- PROVIDED RECORDS
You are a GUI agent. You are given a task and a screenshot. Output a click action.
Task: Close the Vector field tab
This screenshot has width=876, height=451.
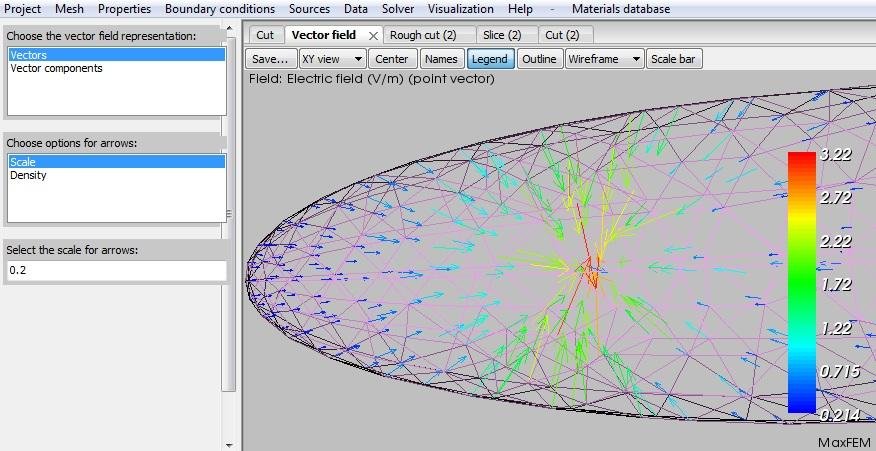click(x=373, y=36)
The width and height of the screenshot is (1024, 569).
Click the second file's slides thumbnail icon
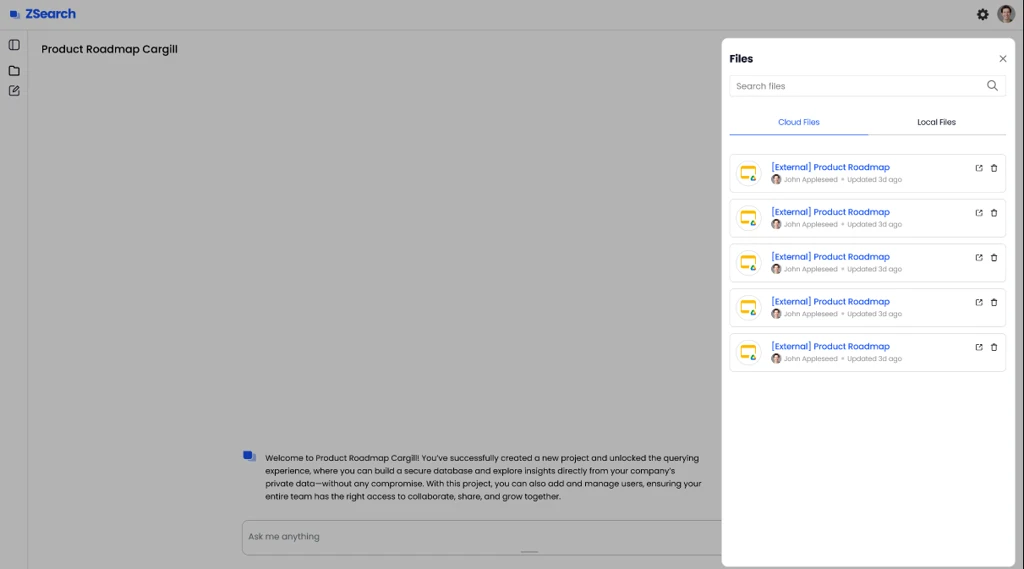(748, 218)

...

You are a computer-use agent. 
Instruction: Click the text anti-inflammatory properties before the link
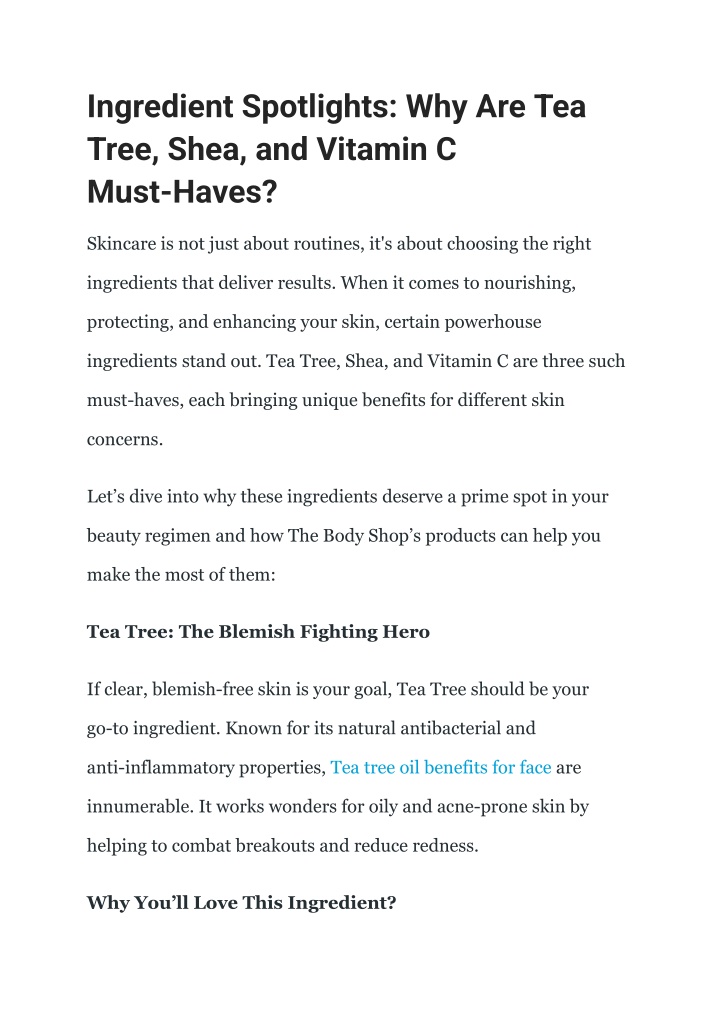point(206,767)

- PROBLEM TO WORK ON
How many lines of the records above contain the word "height"? Reply with the number alone.

- OUTPUT BELOW
2